Всем ностальгистам нелишне было бы напомнить, что в 1986 году оказалось достаточно крошечного послабления, иллюзии новизны, чтобы в эту щель с невероятным напором хлынула так называемая творческая энергия масс, которым до того надоело фрондировать в кухне и гробить жизнь в очередях, что вся система стала рушиться помимо воли Горбачева, и первыми симптомами этого разрушения стали прямо-таки серийные катастрофы во всех отраслях промышленности. Здесь, конечно, никакой горбачевской вины нет — можно представить себе накал всенародной ненависти к собственной жизни, если даже малейший намек на реформы вызвал такой поток негативизма и деструкции. Дальше от Горбачева уже ничего не зависело: открыла рот интеллигенция, напечатали запрещенное, главной фигурой на общественной сцене стал журналист, и все дальнейшие шаги Горбачеву подсказывали другие, а он едва удерживался на волне, которая ежеминутно грозила его смести.

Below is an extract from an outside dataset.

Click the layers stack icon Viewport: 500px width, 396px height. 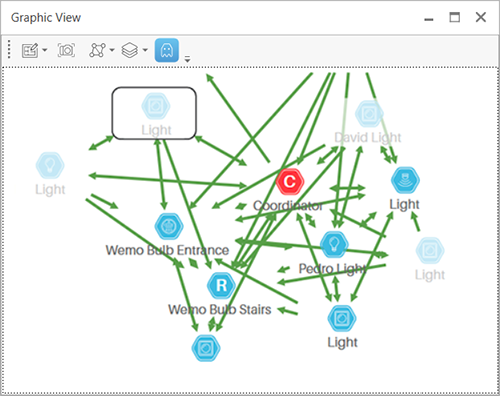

Каким государственным деятелем, каким реформатором был сам Горбачев, можно судить лишь по его действиям 1985 — 1986 годов: дальше ему диктовали взаимоисключающие, но одинаково разрушительные силы. В первые годы своего правления он напечатал Гумилева и вырубил виноградники. Первое было хорошо, но мало, второе чудовищно — и не только потому, что жаль крестьянского труда и вкусного продукта, а потому, что эта акция наглядно демонстрирует, какими хаотическими и бессмысленными телодвижениями Горбачев пытался заслужить народную любовь. Что касается программы реформ, не только половинчатый, а какой-то четвертичный их характер был ясен с самого начала — хотя бы по тому, какими извилистыми и тернистыми путями шел в Россию ее ущербный и бандитский рынок. Никакого законодательства на этот счет в перестроечной России не существовало вообще — все происходило методом проб и ошибок, без намека на стратегический план, и все по единственной причине: ничего такого радикального и близко не задумывалось! Планировалось крошечное послабленьице, разрешение индивидуально-трудовой деятельности, легализация капиталов партийных вождей, окончательное превращение комсомола в школу менеджеров — но все при сохранении власти той самой прослойки, которая и так властвовала тут всю жизнь. В этом Горбачев преуспел: он выдвигал исключительно тех, в ком чуял партийную жилку. Эти люди, развращенные долгим опытом лицемерия и фарисейства, были его стопроцентно надежной гвардией. Вот такие диссиденты были ему нужны — люди эгоистичные, осторожные и половинчатые, ценящие свободу от сих до сих и жертвовать собой готовые в тех же пределах. «Он живой, а ты живущий, проживающий, слегка умирающий, жующий жизнь, желанья, облака» — формулировал тогда Кушнер применительно к этому типу свободолюбивых конформистов, которые — кто раньше, кто позже — вслед за своим вождем оказались на охранительных и ретроградских позициях. Немудрено, что сегодня и Горбачев, и Егор Яковлев — при всем моем почтении к последнему — поддерживают Юрия Лужкова и Евгения Примакова. Дело тут не в одних обидах на Ельцина.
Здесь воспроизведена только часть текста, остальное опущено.